• **Task statement**:
Reproduce the entire listing below verbatim, line for line and without any alteration.

.....

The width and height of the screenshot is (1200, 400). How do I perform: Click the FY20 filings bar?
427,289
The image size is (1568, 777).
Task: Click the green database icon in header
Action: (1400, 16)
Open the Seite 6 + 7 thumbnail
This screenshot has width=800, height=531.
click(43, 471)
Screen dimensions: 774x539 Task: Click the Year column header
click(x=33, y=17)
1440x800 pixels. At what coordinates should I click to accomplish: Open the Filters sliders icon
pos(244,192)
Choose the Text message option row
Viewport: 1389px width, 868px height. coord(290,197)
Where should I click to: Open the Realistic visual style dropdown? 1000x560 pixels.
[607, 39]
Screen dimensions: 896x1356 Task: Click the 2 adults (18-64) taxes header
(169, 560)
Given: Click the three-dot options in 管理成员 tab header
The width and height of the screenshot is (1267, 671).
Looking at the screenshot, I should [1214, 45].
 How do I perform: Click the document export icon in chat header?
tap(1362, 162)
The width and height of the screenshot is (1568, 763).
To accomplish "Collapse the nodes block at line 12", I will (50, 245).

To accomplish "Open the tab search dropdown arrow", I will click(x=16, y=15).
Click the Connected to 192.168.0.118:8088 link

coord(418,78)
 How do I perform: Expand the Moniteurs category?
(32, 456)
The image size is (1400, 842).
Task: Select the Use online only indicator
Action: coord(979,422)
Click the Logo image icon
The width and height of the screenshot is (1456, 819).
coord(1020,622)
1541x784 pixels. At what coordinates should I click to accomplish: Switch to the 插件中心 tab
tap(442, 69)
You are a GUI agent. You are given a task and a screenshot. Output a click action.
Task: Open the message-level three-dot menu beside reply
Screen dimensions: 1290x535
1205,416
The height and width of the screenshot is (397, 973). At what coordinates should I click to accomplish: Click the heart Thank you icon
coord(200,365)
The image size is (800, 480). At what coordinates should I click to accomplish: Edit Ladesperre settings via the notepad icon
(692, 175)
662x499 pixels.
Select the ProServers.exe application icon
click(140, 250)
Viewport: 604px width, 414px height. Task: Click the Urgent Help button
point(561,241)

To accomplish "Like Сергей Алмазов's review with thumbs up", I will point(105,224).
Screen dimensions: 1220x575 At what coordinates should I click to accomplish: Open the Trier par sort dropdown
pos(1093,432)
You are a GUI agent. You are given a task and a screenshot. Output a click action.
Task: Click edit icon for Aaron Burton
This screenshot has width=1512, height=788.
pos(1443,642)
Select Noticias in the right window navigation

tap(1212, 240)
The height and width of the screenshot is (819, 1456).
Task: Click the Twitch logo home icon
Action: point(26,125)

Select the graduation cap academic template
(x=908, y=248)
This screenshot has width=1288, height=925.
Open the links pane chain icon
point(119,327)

.....

• **Written answer**:
The width and height of the screenshot is (1200, 400). How do I perform: Click the FY20 filings bar?
427,289
The image size is (1568, 777).
Task: Click the green database icon in header
Action: (1400, 16)
Open the Seite 6 + 7 thumbnail
This screenshot has width=800, height=531.
click(43, 471)
Screen dimensions: 774x539 Task: Click the Year column header
click(x=33, y=17)
1440x800 pixels. At what coordinates should I click to accomplish: Open the Filters sliders icon
pos(244,192)
Choose the Text message option row
Viewport: 1389px width, 868px height. coord(290,197)
Where should I click to: Open the Realistic visual style dropdown? 1000x560 pixels.
[607, 39]
Screen dimensions: 896x1356 Task: Click the 2 adults (18-64) taxes header
(169, 560)
Given: Click the three-dot options in 管理成员 tab header
The width and height of the screenshot is (1267, 671).
Looking at the screenshot, I should [1214, 45].
 How do I perform: Click the document export icon in chat header?
tap(1362, 162)
The width and height of the screenshot is (1568, 763).
To accomplish "Collapse the nodes block at line 12", I will (50, 245).

To accomplish "Open the tab search dropdown arrow", I will click(x=16, y=15).
Click the Connected to 192.168.0.118:8088 link

coord(418,78)
 How do I perform: Expand the Moniteurs category?
(32, 456)
The image size is (1400, 842).
Task: Select the Use online only indicator
Action: coord(979,422)
Click the Logo image icon
The width and height of the screenshot is (1456, 819).
coord(1020,622)
1541x784 pixels. At what coordinates should I click to accomplish: Switch to the 插件中心 tab
tap(442, 69)
You are a GUI agent. You are given a task and a screenshot. Output a click action.
Task: Open the message-level three-dot menu beside reply
Screen dimensions: 1290x535
1205,416
The height and width of the screenshot is (397, 973). At what coordinates should I click to accomplish: Click the heart Thank you icon
coord(200,365)
The image size is (800, 480). At what coordinates should I click to accomplish: Edit Ladesperre settings via the notepad icon
(692, 175)
662x499 pixels.
Select the ProServers.exe application icon
click(140, 250)
Viewport: 604px width, 414px height. Task: Click the Urgent Help button
point(561,241)

To accomplish "Like Сергей Алмазов's review with thumbs up", I will point(105,224).
Screen dimensions: 1220x575 At what coordinates should I click to accomplish: Open the Trier par sort dropdown
pos(1093,432)
You are a GUI agent. You are given a task and a screenshot. Output a click action.
Task: Click edit icon for Aaron Burton
This screenshot has width=1512, height=788.
pos(1443,642)
Select Noticias in the right window navigation

tap(1212, 240)
The height and width of the screenshot is (819, 1456).
Task: Click the Twitch logo home icon
Action: point(26,125)

Select the graduation cap academic template
(x=908, y=248)
This screenshot has width=1288, height=925.
Open the links pane chain icon
point(119,327)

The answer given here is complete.